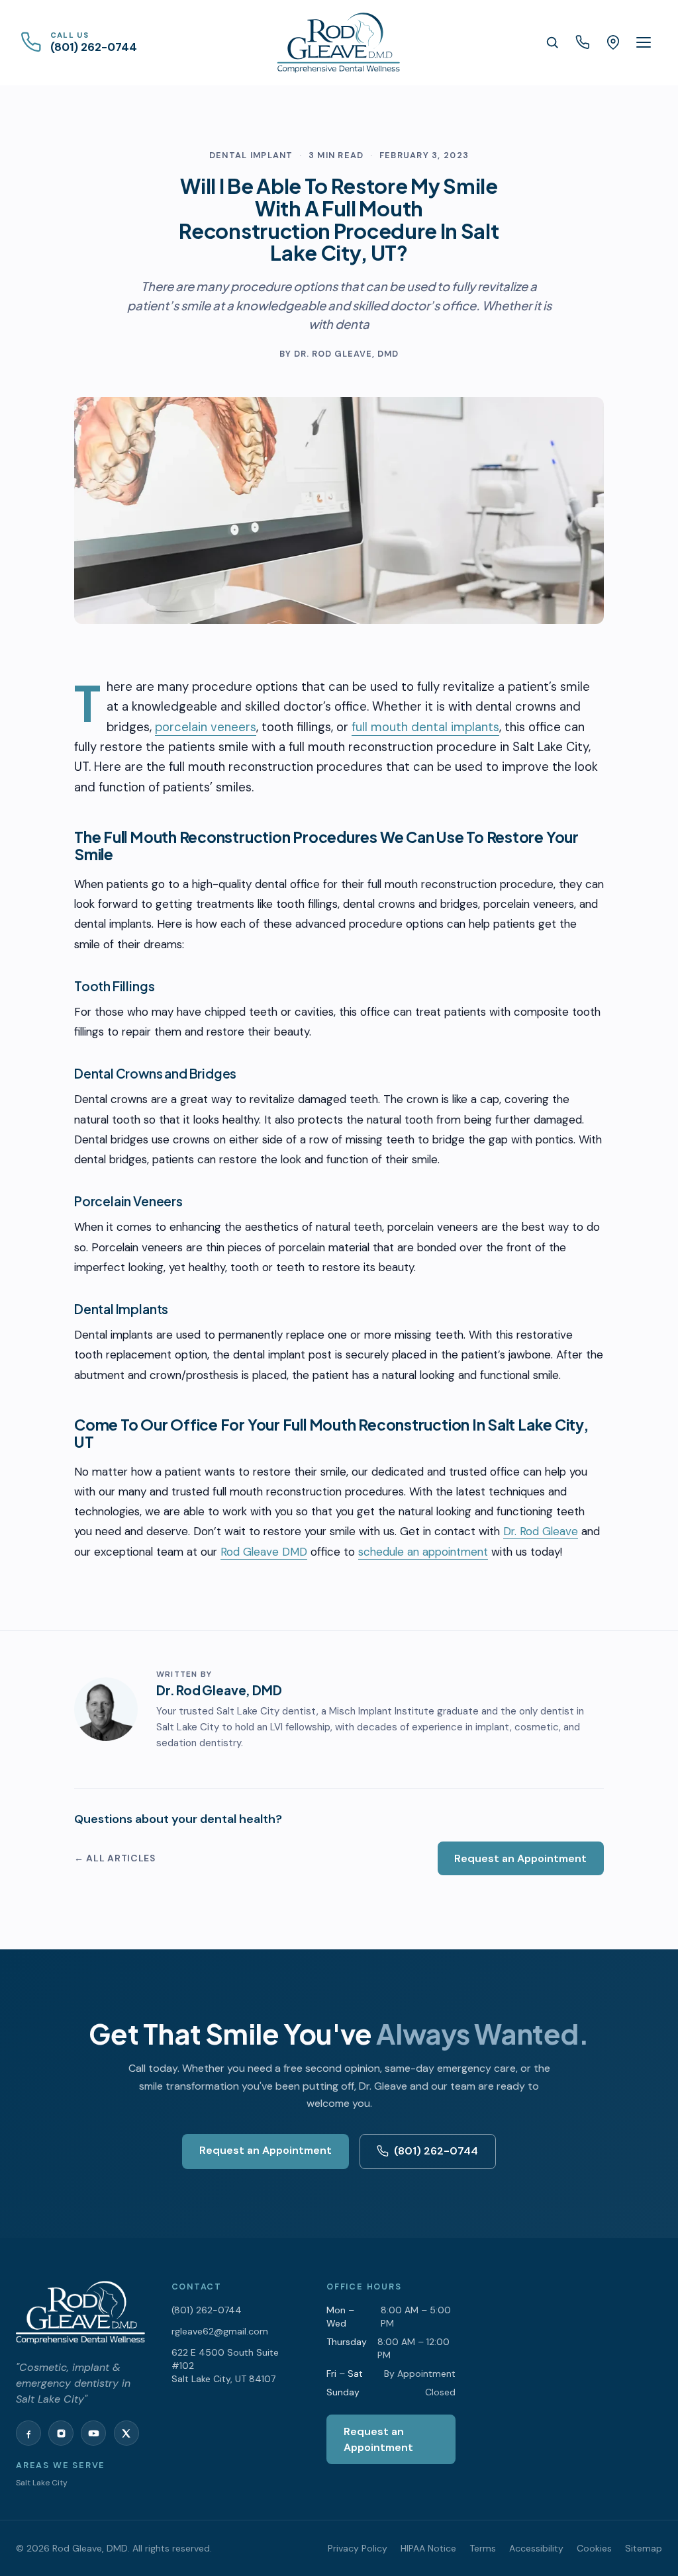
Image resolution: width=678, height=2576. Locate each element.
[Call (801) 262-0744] (583, 42)
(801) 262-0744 (436, 2151)
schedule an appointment (423, 1551)
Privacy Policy (357, 2548)
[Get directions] (613, 42)
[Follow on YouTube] (93, 2433)
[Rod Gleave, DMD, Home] (339, 42)
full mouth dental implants (425, 727)
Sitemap (643, 2548)
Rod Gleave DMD (263, 1551)
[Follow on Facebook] (28, 2433)
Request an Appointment (520, 1858)
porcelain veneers (205, 727)
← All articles (115, 1858)
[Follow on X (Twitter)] (126, 2433)
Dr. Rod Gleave (540, 1531)
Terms (482, 2548)
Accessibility (536, 2548)
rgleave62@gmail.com (219, 2331)
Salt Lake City (42, 2482)
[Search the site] (552, 42)
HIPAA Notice (428, 2548)
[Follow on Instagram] (60, 2433)
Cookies (594, 2548)
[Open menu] (643, 42)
-------
GOAL OF THE EXERCISE: Report all lines above with "Follow".

EXERCISE ANSWER:
[Follow on YouTube] (93, 2433)
[Follow on Facebook] (28, 2433)
[Follow on X (Twitter)] (126, 2433)
[Follow on Instagram] (60, 2433)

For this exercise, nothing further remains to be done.